Wie die Aufarbeitung des Credit-Suisse-Niedergangs und die Verhandlungen mit der Europäischen Union zusammenhängen.
Der Druck auf die Schweiz stieg, als Ursula von der Leyen zu lächeln begann. Die Präsidentin der Europäischen Kommission war am Freitag in einer Limousine in Bern angekommen, an der ein Fähnchen der EU wehte. Dann schritt sie über den roten Teppich in den Bernerhof. «Wir sind uns so nah, wie man sich nur sein kann», sagte sie über die Schweiz und die EU. Je länger sie redete, desto mehr schloss sie die Schweiz in ihre Unionsarchitektur ein. Die heutige Welt sei hoch vernetzt, sagte sie, geopolitische Spannungen wirkten sich sofort aus, «in der Schweiz genauso wie in unseren siebenundzwanzig Mitgliedstaaten». Kraftvolle Partnerschaften seien «ein Muss». «Wir teilen uns einen Kontinent, unser Europa.» Fragen nahm sie keine entgegen.

Aufgaben:
a: Stimmen die folgenden Aussagen mit dem Text zum Besuch von der Leyens in Bern überein? Antworte jeweils mit Ja oder Nein und zitiere die entscheidenden Worte wörtlich. (i) Von der Leyen traf am Freitag in einer Limousine in Bern ein. (ii) Nach ihrer Rede beantwortete sie Fragen. (iii) In ihrer Rede erwähnte sie siebenundzwanzig Mitgliedstaaten.
b: Bitte entnimm dem Text zum Besuch von der Leyens in Bern einen Abschnitt in genauem Wortlaut. Setze bei den Worten „Der Druck auf“ ein und höre nach „sie keine entgegen.“ auf.
c: In welches Gebäude schritt von der Leyen laut dem Text zum Besuch von der Leyens in Bern über den roten Teppich?

Datensätze zur Elementsuche:

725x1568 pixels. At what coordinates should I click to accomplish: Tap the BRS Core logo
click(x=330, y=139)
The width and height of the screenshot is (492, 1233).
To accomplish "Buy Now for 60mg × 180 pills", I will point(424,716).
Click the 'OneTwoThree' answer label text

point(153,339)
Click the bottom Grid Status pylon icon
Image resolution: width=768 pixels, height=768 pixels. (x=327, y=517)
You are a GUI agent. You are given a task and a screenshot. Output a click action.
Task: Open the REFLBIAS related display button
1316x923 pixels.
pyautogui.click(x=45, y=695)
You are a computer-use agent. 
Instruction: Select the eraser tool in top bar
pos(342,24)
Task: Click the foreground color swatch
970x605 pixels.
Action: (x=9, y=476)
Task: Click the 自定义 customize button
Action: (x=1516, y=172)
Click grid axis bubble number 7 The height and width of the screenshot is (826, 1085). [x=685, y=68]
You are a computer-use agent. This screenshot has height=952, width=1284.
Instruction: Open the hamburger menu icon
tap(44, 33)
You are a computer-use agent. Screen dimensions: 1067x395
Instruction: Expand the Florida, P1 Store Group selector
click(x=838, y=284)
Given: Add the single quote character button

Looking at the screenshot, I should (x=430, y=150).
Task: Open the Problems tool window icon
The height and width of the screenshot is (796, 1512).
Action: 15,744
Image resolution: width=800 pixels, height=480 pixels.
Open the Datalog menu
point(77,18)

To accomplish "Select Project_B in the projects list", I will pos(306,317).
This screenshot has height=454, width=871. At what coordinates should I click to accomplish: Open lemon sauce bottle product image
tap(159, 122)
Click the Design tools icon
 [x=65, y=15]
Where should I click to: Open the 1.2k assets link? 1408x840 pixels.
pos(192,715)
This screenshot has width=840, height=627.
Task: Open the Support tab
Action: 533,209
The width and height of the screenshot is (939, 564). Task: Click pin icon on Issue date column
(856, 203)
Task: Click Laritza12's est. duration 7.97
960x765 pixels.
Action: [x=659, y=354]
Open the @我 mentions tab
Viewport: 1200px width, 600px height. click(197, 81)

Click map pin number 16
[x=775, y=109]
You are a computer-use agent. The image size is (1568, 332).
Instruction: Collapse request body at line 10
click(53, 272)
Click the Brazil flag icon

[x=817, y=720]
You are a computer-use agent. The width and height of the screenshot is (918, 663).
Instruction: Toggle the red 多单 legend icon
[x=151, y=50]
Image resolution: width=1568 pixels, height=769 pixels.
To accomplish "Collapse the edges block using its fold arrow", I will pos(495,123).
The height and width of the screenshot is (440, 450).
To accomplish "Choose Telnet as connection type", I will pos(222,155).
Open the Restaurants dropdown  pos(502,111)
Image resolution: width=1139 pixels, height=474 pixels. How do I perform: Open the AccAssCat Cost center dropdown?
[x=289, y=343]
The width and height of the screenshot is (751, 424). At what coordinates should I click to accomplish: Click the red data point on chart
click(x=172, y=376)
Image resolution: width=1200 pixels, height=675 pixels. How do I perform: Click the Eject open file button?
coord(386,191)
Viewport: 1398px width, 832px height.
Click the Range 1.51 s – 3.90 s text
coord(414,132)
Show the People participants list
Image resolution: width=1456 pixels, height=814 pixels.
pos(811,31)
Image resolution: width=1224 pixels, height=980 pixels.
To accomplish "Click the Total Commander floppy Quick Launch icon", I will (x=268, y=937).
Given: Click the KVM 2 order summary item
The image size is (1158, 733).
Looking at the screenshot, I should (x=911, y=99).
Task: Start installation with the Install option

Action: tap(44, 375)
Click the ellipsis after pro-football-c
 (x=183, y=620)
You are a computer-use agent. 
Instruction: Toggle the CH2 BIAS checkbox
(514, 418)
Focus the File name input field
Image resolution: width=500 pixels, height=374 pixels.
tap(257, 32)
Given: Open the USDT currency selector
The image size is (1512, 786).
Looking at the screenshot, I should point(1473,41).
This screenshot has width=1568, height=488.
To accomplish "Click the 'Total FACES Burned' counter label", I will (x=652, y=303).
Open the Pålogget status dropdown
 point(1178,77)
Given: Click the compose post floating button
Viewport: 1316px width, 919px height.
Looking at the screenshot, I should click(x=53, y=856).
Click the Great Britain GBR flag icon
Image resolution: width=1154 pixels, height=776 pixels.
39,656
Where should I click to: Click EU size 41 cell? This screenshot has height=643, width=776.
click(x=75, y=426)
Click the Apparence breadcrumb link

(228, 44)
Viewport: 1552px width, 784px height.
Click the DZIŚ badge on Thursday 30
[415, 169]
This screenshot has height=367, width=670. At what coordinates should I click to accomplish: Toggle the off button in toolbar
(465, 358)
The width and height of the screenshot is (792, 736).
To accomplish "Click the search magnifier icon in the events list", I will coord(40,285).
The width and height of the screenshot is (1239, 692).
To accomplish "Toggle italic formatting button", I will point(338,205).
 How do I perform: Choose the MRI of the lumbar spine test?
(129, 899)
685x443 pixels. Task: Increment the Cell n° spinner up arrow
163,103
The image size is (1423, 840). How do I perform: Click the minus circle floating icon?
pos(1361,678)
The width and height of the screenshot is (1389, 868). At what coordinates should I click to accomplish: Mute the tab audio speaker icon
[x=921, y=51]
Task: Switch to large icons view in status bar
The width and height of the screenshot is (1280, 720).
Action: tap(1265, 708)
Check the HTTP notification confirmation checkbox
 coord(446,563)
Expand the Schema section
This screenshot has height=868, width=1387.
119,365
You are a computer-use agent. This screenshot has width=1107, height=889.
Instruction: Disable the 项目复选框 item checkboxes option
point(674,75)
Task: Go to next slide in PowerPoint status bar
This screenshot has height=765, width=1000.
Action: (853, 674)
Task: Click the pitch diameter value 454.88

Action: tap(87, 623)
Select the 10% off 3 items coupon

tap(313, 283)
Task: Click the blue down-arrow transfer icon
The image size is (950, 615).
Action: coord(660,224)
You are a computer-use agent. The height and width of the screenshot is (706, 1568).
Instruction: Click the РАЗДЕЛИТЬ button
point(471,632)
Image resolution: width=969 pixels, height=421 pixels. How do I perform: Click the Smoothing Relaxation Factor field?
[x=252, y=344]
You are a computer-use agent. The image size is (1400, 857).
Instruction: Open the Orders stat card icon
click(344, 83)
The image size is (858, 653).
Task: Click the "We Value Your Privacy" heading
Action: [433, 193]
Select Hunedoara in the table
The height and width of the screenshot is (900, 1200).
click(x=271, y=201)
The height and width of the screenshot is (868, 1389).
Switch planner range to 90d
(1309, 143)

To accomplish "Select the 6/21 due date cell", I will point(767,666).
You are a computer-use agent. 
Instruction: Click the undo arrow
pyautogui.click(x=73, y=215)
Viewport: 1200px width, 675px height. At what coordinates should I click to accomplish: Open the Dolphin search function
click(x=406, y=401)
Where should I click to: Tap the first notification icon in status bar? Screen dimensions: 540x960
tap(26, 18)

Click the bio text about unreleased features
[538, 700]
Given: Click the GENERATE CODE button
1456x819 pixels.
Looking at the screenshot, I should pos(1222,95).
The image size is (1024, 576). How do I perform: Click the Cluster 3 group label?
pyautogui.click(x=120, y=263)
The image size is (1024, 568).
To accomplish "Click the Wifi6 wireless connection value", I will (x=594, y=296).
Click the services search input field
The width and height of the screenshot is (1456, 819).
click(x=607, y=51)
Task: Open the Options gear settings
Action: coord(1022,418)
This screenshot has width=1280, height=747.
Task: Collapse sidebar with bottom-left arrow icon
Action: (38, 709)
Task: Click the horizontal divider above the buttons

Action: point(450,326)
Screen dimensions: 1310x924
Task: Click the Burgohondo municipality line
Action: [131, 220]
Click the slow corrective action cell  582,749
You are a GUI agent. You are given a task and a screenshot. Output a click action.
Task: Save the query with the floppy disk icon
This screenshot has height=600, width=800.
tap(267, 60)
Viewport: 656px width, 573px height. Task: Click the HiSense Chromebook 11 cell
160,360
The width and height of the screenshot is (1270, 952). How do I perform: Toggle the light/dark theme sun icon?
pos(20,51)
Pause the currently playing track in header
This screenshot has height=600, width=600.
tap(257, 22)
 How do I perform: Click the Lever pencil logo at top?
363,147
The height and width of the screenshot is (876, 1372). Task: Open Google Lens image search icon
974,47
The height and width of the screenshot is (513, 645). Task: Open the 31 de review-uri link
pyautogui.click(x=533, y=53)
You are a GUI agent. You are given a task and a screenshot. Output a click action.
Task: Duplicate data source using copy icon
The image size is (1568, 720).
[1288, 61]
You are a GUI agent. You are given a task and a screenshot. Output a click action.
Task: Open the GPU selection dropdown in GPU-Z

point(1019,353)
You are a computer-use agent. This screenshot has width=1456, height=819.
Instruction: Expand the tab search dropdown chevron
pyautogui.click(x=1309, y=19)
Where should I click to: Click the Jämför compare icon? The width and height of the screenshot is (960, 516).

Lösungen:
a:
(i) Ja: „war am Freitag in einer Limousine in Bern angekommen“
(ii) Nein: „Fragen nahm sie keine entgegen.“
(iii) Ja: „in der Schweiz genauso wie in unseren siebenundzwanzig Mitgliedstaaten“

b:
Der Druck auf die Schweiz stieg, als Ursula von der Leyen zu lächeln begann. Die Präsidentin der Europäischen Kommission war am Freitag in einer Limousine in Bern angekommen, an der ein Fähnchen der EU wehte. Dann schritt sie über den roten Teppich in den Bernerhof. «Wir sind uns so nah, wie man sich nur sein kann», sagte sie über die Schweiz und die EU. Je länger sie redete, desto mehr schloss sie die Schweiz in ihre Unionsarchitektur ein. Die heutige Welt sei hoch vernetzt, sagte sie, geopolitische Spannungen wirkten sich sofort aus, «in der Schweiz genauso wie in unseren siebenundzwanzig Mitgliedstaaten». Kraftvolle Partnerschaften seien «ein Muss». «Wir teilen uns einen Kontinent, unser Europa.» Fragen nahm sie keine entgegen.

c: In den Bernerhof.